Other start-ups working on MSR designs include Boston-based Transatomic Power; Seaborg Technologies, a Danish company; and Terrestrial Energy, a Canadian firm that recently signed a deal with a consortium of 27 utility companies in the northwest US to explore building an MSR on the grounds of the federal Idaho National Laboratory.
But big isn’t the only way to build nuke plants. More than 40 ventures around the world are completing designs of “small, modular reactors,” or SMRs that are factory-built and delivered to a site (such as a mine or a military operating base), and then hauled away when it’s no longer needed.
For example, several US government agencies have teamed to produce an SMR they call “Kilopower.” The intent is to use it to power a mission to Mars and, perhaps, an eventual manned base on the planet.
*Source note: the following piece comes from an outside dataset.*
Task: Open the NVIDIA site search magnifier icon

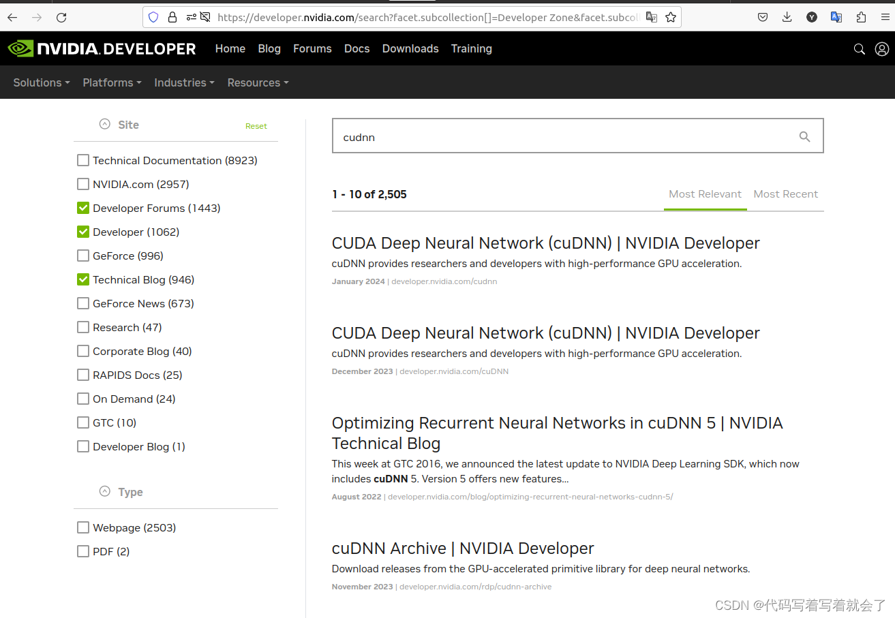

SMRs also can supplant conventional power stations. Individual modules can be connected to meet most levels of demand. Individual modules can later be disconnected and removed, one by one, if demand falls.
Giants like Mitsubishi Heavy Industries and Holtec International, which just signed a development deal with the government of Ukraine, and young companies such as NuScale Power in Oregon are vying for a piece of the SMR market. NuScale’s is the first SMR design to pass the US Nuclear Regulatory Commission’s first review phase.
Flibe Energy in Alabama hopes to combine SMRs with a molten salt fuel system, doing it with thorium instead of uranium. Thorium is a mildly radioactive metal found with deposits of rare earth elements. It produces enough heat to run a reactor and is cheaper and more plentiful than uranium. When spent, most of its waste decays to a harmless state in mere decades, instead of tens of millennia.
Thorium also can’t meltdown, blow up, or be used to make bombs.
India, with some of the world’s largest thorium supplies, plans to test a thorium reactor within ten years. China, Russia, and the Netherlands are also eagerly pursuing this innovative technology. In the US, thorium remains classified as a toxic waste because it’s a radioactive byproduct of rare earth mining.
Therefore, its development as a power source here has been limited to lab experiments. TJ
TRENDPOST
With the world’s energy demand rising in parallel with cries to end fossil fuel use, nuclear power enthusiasts believe their time has come. Pressurized water reactors will continue to serve as the main form of nuclear generation, while MSRs and alternative forms of nuclear fuel, such as molten salts and thorium are tested and improved.
Nevertheless, nuclear’s future remains more problematic than its recent breakthroughs in technology would indicate. Public concerns about safety, from uranium mining to A-bomb making capacity, to facility operation and nuclear fuel disposal remain perpetual concerns. Meanwhile, solar, wind, and other forms of benign renewable energy, coupled with home batteries for dispersed storage, will become established as the standards for safe, reliable power.
However, the emergence of new nuclear fuels and smaller designs will make nuclear the option of choice for energy-intensive industrial operations, such as Saudi Arabia’s plans for massive desalination of sea water, in ocean-going vessels, and for trips to other planets.